#### What to work on:
Copy the following data word for word, every line of it.
## START Given records
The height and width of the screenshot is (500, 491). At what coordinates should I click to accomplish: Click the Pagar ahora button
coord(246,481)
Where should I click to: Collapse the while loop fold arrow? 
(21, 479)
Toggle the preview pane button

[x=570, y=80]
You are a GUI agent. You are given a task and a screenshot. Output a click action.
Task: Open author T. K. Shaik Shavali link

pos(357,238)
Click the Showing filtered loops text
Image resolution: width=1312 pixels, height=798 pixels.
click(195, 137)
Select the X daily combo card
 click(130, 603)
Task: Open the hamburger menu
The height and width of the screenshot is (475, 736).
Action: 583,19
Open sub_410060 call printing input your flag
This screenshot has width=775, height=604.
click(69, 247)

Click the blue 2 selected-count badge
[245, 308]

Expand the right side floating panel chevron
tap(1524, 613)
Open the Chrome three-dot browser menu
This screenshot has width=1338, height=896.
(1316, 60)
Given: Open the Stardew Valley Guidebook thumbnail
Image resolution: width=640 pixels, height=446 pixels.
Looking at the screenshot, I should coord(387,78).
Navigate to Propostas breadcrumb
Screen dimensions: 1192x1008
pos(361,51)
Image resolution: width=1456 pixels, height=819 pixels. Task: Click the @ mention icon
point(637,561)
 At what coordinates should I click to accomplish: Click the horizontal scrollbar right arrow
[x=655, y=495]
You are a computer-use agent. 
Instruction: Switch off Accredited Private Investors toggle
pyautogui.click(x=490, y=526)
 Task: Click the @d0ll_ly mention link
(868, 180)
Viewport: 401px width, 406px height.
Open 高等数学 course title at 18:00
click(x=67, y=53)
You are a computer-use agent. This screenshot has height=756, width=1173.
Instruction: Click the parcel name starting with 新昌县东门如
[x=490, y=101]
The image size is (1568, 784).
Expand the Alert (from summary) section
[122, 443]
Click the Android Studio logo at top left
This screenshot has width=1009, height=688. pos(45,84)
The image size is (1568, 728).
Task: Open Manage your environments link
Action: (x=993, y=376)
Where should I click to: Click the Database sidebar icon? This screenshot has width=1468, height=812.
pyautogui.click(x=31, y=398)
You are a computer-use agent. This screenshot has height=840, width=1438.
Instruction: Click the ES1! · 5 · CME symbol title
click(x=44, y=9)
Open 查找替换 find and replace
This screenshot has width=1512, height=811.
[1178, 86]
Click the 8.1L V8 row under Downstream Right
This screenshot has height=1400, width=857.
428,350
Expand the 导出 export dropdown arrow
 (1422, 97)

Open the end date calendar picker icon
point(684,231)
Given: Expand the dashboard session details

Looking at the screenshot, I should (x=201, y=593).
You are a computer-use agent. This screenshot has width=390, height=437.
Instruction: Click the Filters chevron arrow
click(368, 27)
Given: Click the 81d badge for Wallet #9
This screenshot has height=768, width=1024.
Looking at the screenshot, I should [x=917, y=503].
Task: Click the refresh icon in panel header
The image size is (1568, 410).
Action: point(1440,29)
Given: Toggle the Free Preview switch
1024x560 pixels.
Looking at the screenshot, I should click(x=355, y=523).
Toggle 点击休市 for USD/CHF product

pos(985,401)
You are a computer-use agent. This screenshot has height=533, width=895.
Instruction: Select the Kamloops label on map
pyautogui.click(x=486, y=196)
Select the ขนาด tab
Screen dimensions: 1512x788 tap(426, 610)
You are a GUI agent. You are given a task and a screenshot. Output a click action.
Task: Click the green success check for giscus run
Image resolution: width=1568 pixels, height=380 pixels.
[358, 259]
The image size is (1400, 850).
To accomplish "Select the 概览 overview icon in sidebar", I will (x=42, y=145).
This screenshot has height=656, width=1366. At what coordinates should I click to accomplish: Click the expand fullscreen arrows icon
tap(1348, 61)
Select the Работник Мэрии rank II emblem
## END Given records
#### Output for this exercise:
The height and width of the screenshot is (500, 491). At what coordinates should I click to accomplish: Click the Pagar ahora button
coord(246,481)
Where should I click to: Collapse the while loop fold arrow? 
(21, 479)
Toggle the preview pane button

[x=570, y=80]
You are a GUI agent. You are given a task and a screenshot. Output a click action.
Task: Open author T. K. Shaik Shavali link

pos(357,238)
Click the Showing filtered loops text
Image resolution: width=1312 pixels, height=798 pixels.
click(195, 137)
Select the X daily combo card
 click(130, 603)
Task: Open the hamburger menu
The height and width of the screenshot is (475, 736).
Action: 583,19
Open sub_410060 call printing input your flag
This screenshot has width=775, height=604.
click(69, 247)

Click the blue 2 selected-count badge
[245, 308]

Expand the right side floating panel chevron
tap(1524, 613)
Open the Chrome three-dot browser menu
This screenshot has width=1338, height=896.
(1316, 60)
Given: Open the Stardew Valley Guidebook thumbnail
Image resolution: width=640 pixels, height=446 pixels.
Looking at the screenshot, I should coord(387,78).
Navigate to Propostas breadcrumb
Screen dimensions: 1192x1008
pos(361,51)
Image resolution: width=1456 pixels, height=819 pixels. Task: Click the @ mention icon
point(637,561)
 At what coordinates should I click to accomplish: Click the horizontal scrollbar right arrow
[x=655, y=495]
You are a computer-use agent. 
Instruction: Switch off Accredited Private Investors toggle
pyautogui.click(x=490, y=526)
 Task: Click the @d0ll_ly mention link
(868, 180)
Viewport: 401px width, 406px height.
Open 高等数学 course title at 18:00
click(x=67, y=53)
You are a computer-use agent. This screenshot has height=756, width=1173.
Instruction: Click the parcel name starting with 新昌县东门如
[x=490, y=101]
The image size is (1568, 784).
Expand the Alert (from summary) section
[122, 443]
Click the Android Studio logo at top left
This screenshot has width=1009, height=688. pos(45,84)
The image size is (1568, 728).
Task: Open Manage your environments link
Action: (x=993, y=376)
Where should I click to: Click the Database sidebar icon? This screenshot has width=1468, height=812.
pyautogui.click(x=31, y=398)
You are a computer-use agent. This screenshot has height=840, width=1438.
Instruction: Click the ES1! · 5 · CME symbol title
click(x=44, y=9)
Open 查找替换 find and replace
This screenshot has width=1512, height=811.
[1178, 86]
Click the 8.1L V8 row under Downstream Right
This screenshot has height=1400, width=857.
428,350
Expand the 导出 export dropdown arrow
 (1422, 97)

Open the end date calendar picker icon
point(684,231)
Given: Expand the dashboard session details

Looking at the screenshot, I should (x=201, y=593).
You are a computer-use agent. This screenshot has width=390, height=437.
Instruction: Click the Filters chevron arrow
click(368, 27)
Given: Click the 81d badge for Wallet #9
This screenshot has height=768, width=1024.
Looking at the screenshot, I should [x=917, y=503].
Task: Click the refresh icon in panel header
The image size is (1568, 410).
Action: point(1440,29)
Given: Toggle the Free Preview switch
1024x560 pixels.
Looking at the screenshot, I should click(x=355, y=523).
Toggle 点击休市 for USD/CHF product

pos(985,401)
You are a computer-use agent. This screenshot has height=533, width=895.
Instruction: Select the Kamloops label on map
pyautogui.click(x=486, y=196)
Select the ขนาด tab
Screen dimensions: 1512x788 tap(426, 610)
You are a GUI agent. You are given a task and a screenshot. Output a click action.
Task: Click the green success check for giscus run
Image resolution: width=1568 pixels, height=380 pixels.
[358, 259]
The image size is (1400, 850).
To accomplish "Select the 概览 overview icon in sidebar", I will (x=42, y=145).
This screenshot has height=656, width=1366. At what coordinates should I click to accomplish: Click the expand fullscreen arrows icon
tap(1348, 61)
Select the Работник Мэрии rank II emblem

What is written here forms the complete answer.